There is an exception for quotations for Japanese Yen against other currencies. For currencies in relation to Japanese Yen a pip is 0.01 or 1 cent.
Another term that you’ll need to understand in relation to Forex trading is “Lots”. A lot is the minimal traded amount for each currency transaction. For regular accounts one lot equals 100,000 units of the base currency. However you can also open mini and micro accounts that allow trading in smaller lots.
Understanding the Pip Spread – The spread is closely associated with the pip and has a major importance for you as a trader. As mentioned above, It is the difference between the selling and the buying price of a currency pair. It is the difference in the bid and ask price. The ask is the price at which you buy and the bid is the price at which you sell.

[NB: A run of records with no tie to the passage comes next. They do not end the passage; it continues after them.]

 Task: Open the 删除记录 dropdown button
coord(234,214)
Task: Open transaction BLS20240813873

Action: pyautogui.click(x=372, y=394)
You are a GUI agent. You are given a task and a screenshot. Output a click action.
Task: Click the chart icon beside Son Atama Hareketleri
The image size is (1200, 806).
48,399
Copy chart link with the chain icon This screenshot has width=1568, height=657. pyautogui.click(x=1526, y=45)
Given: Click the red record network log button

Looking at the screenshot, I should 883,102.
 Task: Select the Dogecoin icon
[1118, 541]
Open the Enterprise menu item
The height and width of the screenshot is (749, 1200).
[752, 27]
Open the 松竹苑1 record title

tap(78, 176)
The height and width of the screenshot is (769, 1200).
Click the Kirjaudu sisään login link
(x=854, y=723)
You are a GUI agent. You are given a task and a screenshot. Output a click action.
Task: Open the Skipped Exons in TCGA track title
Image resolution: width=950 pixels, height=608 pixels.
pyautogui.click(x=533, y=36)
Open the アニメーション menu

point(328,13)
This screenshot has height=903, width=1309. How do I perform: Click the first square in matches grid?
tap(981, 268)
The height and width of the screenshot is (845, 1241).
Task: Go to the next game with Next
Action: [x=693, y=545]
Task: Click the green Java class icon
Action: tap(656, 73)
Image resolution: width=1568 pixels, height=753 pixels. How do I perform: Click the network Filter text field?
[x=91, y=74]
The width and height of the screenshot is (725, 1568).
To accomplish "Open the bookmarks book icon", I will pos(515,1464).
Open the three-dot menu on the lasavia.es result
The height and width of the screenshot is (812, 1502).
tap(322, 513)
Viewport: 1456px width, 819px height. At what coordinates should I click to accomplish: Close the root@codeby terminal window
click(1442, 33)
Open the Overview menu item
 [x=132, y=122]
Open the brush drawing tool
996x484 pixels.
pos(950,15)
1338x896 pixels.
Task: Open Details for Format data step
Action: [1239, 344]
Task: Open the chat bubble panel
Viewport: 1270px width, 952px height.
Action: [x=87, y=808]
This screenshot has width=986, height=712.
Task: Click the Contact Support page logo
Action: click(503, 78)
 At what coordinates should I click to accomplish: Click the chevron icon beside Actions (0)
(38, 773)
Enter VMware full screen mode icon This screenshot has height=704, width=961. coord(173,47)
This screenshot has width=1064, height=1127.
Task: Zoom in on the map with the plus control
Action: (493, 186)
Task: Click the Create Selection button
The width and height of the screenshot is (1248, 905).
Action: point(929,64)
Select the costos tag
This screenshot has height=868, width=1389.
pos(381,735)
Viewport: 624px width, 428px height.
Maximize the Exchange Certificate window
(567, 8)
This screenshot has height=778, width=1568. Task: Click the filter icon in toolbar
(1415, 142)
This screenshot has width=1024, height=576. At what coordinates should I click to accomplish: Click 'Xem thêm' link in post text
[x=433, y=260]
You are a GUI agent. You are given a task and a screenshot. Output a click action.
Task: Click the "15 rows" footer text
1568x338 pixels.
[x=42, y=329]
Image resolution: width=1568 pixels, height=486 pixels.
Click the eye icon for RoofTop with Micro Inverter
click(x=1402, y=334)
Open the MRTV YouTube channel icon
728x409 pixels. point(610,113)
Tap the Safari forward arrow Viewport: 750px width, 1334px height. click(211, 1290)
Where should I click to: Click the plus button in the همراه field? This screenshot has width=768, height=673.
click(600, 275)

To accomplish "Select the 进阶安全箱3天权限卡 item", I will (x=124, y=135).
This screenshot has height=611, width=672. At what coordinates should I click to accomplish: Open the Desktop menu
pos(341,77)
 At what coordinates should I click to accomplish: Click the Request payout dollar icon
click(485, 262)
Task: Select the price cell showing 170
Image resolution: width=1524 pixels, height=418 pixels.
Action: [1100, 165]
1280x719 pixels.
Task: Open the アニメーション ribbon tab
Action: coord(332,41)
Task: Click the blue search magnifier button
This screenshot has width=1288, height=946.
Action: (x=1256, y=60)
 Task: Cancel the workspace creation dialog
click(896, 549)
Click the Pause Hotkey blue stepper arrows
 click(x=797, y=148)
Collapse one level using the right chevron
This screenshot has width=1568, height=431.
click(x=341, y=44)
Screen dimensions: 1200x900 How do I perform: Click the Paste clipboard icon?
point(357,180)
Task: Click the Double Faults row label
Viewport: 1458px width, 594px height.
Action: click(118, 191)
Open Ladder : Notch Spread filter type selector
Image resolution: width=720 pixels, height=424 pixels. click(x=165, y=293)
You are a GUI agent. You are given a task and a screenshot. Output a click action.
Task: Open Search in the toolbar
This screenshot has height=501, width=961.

Suppose the EUR/USD is quoted at 1.4502 bid and 1.4505 ask. In this case the spread is 3 pips. The pip spread is your cost of doing business here. In the case above it means you sustain a paper loss equal to 3 pips at the moment you enter the trade. Your contract has to appreciate by 3 pips before you break even. The lower the pip spread the easier is it for you to profit.
Generally the more active and bigger the market, the lower the pip spread. Smaller and more exotic markets tend to have a higher spread. Most brokers will be offering different
spreads for different currencies. Smaller accounts will generally have higher spreads than bigger regular accounts.
From the profitability point of view it is important to find a broker offering a lower pip spread, however the low spread is not everything. More important is to choose a reputable and reliable broker.
Most brokers will allow leverage. Leverage is defined as the use of borrowed capital, such as “margin” allowing the trader to gain access to larger sums of capital. This can heighten profits and losses and should be used wisely.
Here’s an example: Trader A has $5000 USD – If Trader A has an account leverage of 10:1 and he wishes to use $1000 on one trade as margin, he will have an exposure of $10,000 in base currency ($1000) = 10 x $1000 = $10,000 (trade value).
Trader B has $5000 USD – If Trader B has an account leverage of 100:1 and he wishes to use $1000 on one trade as margin, he will have exposure of $100,000 in base currency ($1000) = 100 x $1000 = $100,000 (trade value).